How does the Ethereum blockchain make all this possible? What exactly is a smart contract, and why are they so important?
Introducing Ethereum, the future of finance and the next generation of the internet.
About Ethereum
Ethereum is a decentralized blockchain network that gives users full custody of their assets and hosts apps, organizations, and peer-to-peer transactions on a publicly verifiable network. The Ethereum mainnet has no centralized owner. Instead, it’s governed by a community of users and powered by Ether, the native cryptocurrency of the network.
Anyone can build an application or use the network at any time. The Ethereum blockchain is permissionless, meaning that no centralized body can stop me if I want to send cryptocurrency to a friend, trade tokens on a decentralized exchange, or store data on-chain. Even the Ethereum Foundation, a non-profit that helps develop and guide Ethereum’s growth, doesn’t have the power to censor how the network is used.
Like Bitcoin, the Ethereum blockchain offers anonymity. No invasive KYC procedures need to be completed before using the network, and you don’t need to provide any personal details before storing your funds securely on-chain.
How does a network with no owner operate 24 hours a day, seven days a week, without interference or a centralized service managing everything?
How Does Ethereum Work?
The Ethereum network is a public blockchain supported by thousands of independent computers worldwide. Each participant is called a ‘Node’ and helps secure the Ethereum blockchain. This decentralized system is more stable and reliable than centralized systems because a single point of failure does not threaten it.
For example, take the diagram below. If the central piece of the centralized network suffers an outage, none of the other participants can communicate with each other. In a decentralized system, plenty of other interconnected nodes will step up and support the network if any nodes fail.
During The Merge, a network upgrade completed in September 2022, Ethereum migrated to a Proof-of-Stake (PoS) consensus mechanism. Ethereum’s PoS mechanism randomly selects validators to produce new blocks and secure the network. This is a more energy-efficient model than its original Proof-of-Work (PoW) mechanism, which demands high computational power.
Node operators are responsible for securing the Ethereum mainnet, processing transactions, and creating new blocks. As a reward for their services, these validators earn Ether tokens. Ether is valuable because users need it to pay transaction fees on the Ethereum network.
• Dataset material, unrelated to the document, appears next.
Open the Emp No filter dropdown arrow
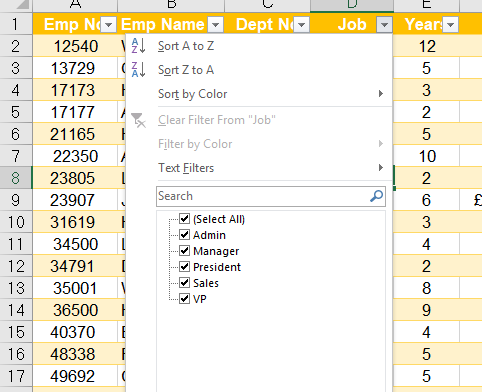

However, ETH can also be sold on the crypto market in exchange for fiat currencies, like USD.
I know what you’re thinking; this sounds remarkably similar to Bitcoin or XRP. However, one key difference gives the Ethereum blockchain a greater variety of use cases than its predecessor.
Smart Contracts
The Ethereum Virtual Machine (EVM) is a computational state that manages the network. Essentially, the environment houses all accounts and smart contracts on the Ethereum blockchain. Most Ethereum smart contracts are written in Solidity, the network’s dominant programming language.
Put simply, a smart contract is a line of code stored in blockchain programs and applications that execute when certain conditions are met. Smart contracts automate agreements between users in permissionless, anonymous environments, leading to greater trust and security on the network.
The easiest way to understand smart contracts is to imagine a vending machine. I enter an automated contract if I want a drink from the machine.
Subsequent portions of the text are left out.